● **Records for this exercise**
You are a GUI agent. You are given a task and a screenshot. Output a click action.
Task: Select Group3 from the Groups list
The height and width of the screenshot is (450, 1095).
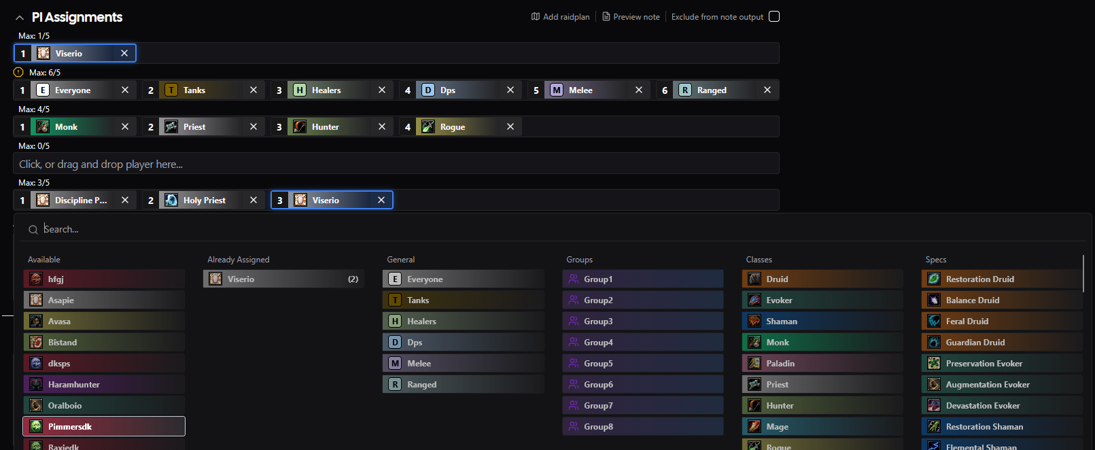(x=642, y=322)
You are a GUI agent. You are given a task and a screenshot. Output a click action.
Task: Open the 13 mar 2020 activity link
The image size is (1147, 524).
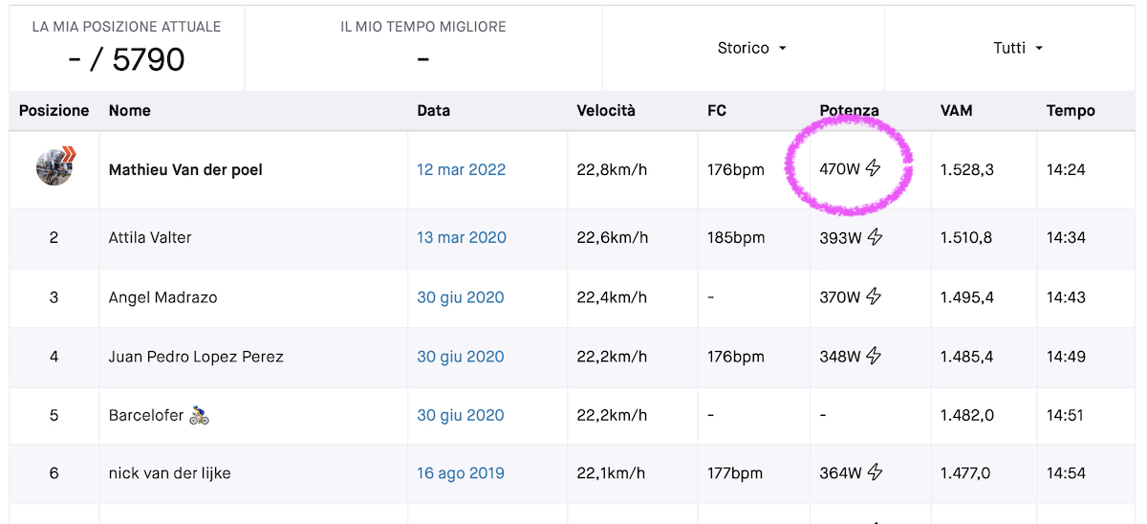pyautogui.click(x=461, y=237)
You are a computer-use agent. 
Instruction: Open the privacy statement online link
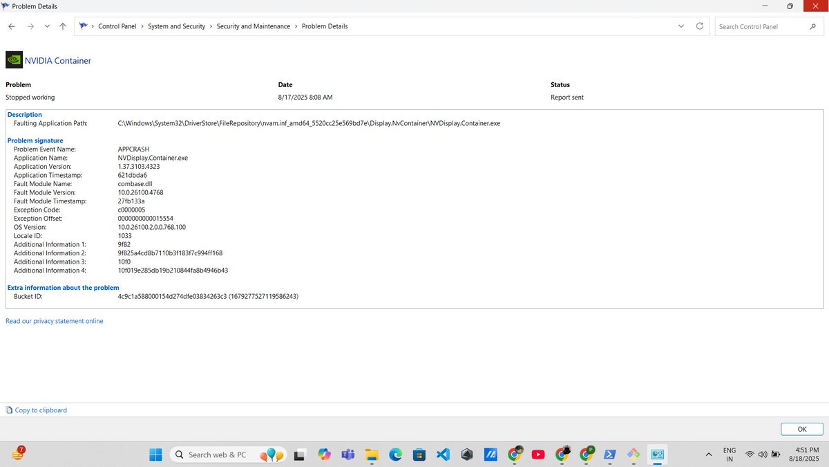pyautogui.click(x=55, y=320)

● **Task requirements**
Repeat the entries above exactly and skip the images.

● **Exercise response**
You are a GUI agent. You are given a task and a screenshot. Output a click action.
Task: Select Group3 from the Groups list
The height and width of the screenshot is (450, 1095).
(x=642, y=322)
You are a GUI agent. You are given a task and a screenshot. Output a click action.
Task: Open the 13 mar 2020 activity link
The image size is (1147, 524).
pyautogui.click(x=461, y=237)
You are a computer-use agent. 
Instruction: Open the privacy statement online link
pyautogui.click(x=55, y=320)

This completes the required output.